El Departamento de Salud de Estados Unidos ha presentado una nueva pirámide nutricional que rompe con décadas de tradición. Invertida visualmente y con un diseño poco intuitivo, esta guía ha generado confusión y debate entre expertos en nutrición y salud pública. Pero más allá de su forma, su contenido es lo que ha encendido las alarmas: prioriza el consumo de proteínas y grasas de origen animal, relegando a un segundo plano a las legumbres, cereales integrales y otras fuentes vegetales, lo que dificulta que el público traduzca el mensaje a la compra semanal y al plato de cada día. Un enfoque que, según numerosos especialistas, además de carecer de consenso científico sólido para la población general, ignora el impacto medioambiental y la sostenibilidad alimentaria.

En un momento en que la evidencia científica apunta hacia dietas basadas en plantas para reducir la huella ecológica y prevenir enfermedades crónicas, ¿qué implicaciones tiene esta guía para la salud humana y planetaria?
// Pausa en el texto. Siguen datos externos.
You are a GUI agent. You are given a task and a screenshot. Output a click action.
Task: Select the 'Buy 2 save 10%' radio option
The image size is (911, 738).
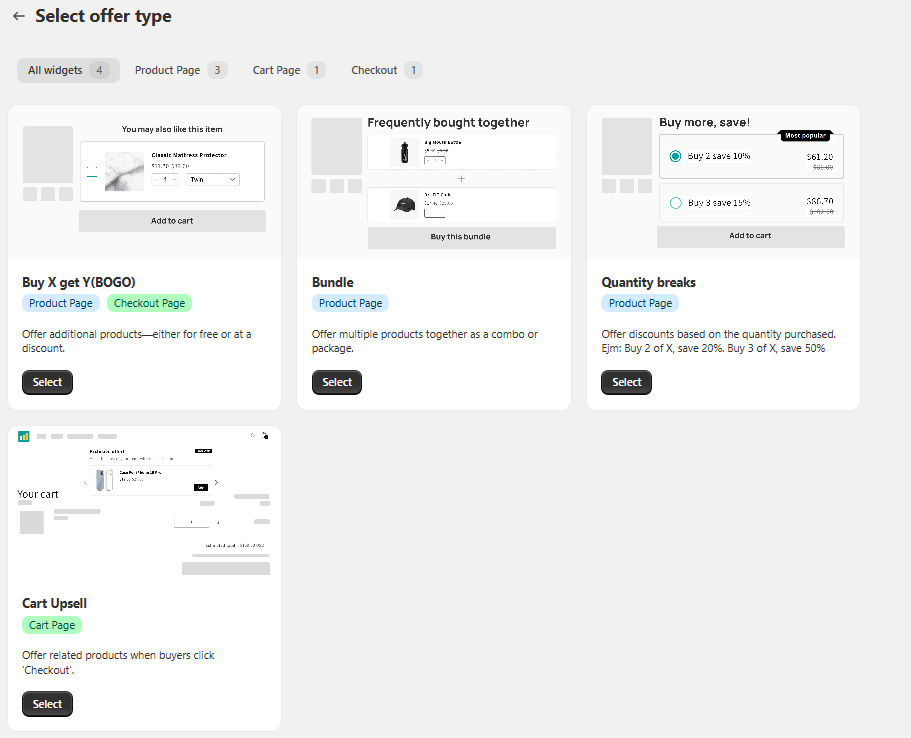click(x=675, y=156)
Analizamos las claves con las expertas Anna Bach Faig, directora del máster universitario de Alimentación Saludable y Sostenible de la UOC, y Clara Gómez Donoso, investigadora posdoctoral del grupo .

El impacto medioambiental: la gran omisión de la pirámide

La nueva pirámide estadounidense genera dudas por su jerarquía nutricional y también por su coste ecológico. Las expertas señalan que "la carne, en especial la roja y procesada, y otros alimentos animales presentan una huella ambiental muy superior a la de fuentes alternativas"

"No hay una evidencia robusta que justifique priorizar de forma generalizada las proteínas de origen animal" desde una perspectiva de salud pública y sostenibilidad. Promover su consumo por encima de opciones vegetales contradice las recomendaciones nutricionales para la mayoría de la población, y además ignora la necesidad de reducir las emisiones de gases de efecto invernadero, el uso de agua y la deforestación asociados a la ganadería intensiva.

La guía se presenta bajo el discurso de la "comida real", pero omite cualquier mención a la salud planetaria y contraviene la evidencia científica disponible en relación con la salud humana. En un contexto donde la sostenibilidad debe ser un pilar de las políticas y guías alimentarias, esta omisión resulta estratégica y preocupante. Las expertas enfatizan que dar protagonismo a estos alimentos "puede desplazar el consumo de alimentos con mayor beneficio para la salud, como las grasas insaturadas (por ejemplo, aceite de oliva y frutos secos), las legumbres, el pescado y los cereales integrales", que son clave tanto para la salud humana como planetaria por su menor impacto ambiental.

Comparación con otros modelos: de Harvard a la dieta mediterránea

¿Cómo se compara esta pirámide con modelos ampliamente respaldados por la ciencia, como el plato de Harvard o la dieta mediterránea? La diferencia es destacable y Bach y Gómez lo dejan claro: “A diferencia del plato de Harvard o la dieta mediterránea, que priorizan explícitamente frutas, verduras, legumbres, frutos secos, cereales integrales y aceite de oliva, esta pirámide no establece una jerarquía clara a favor de los alimentos vegetales".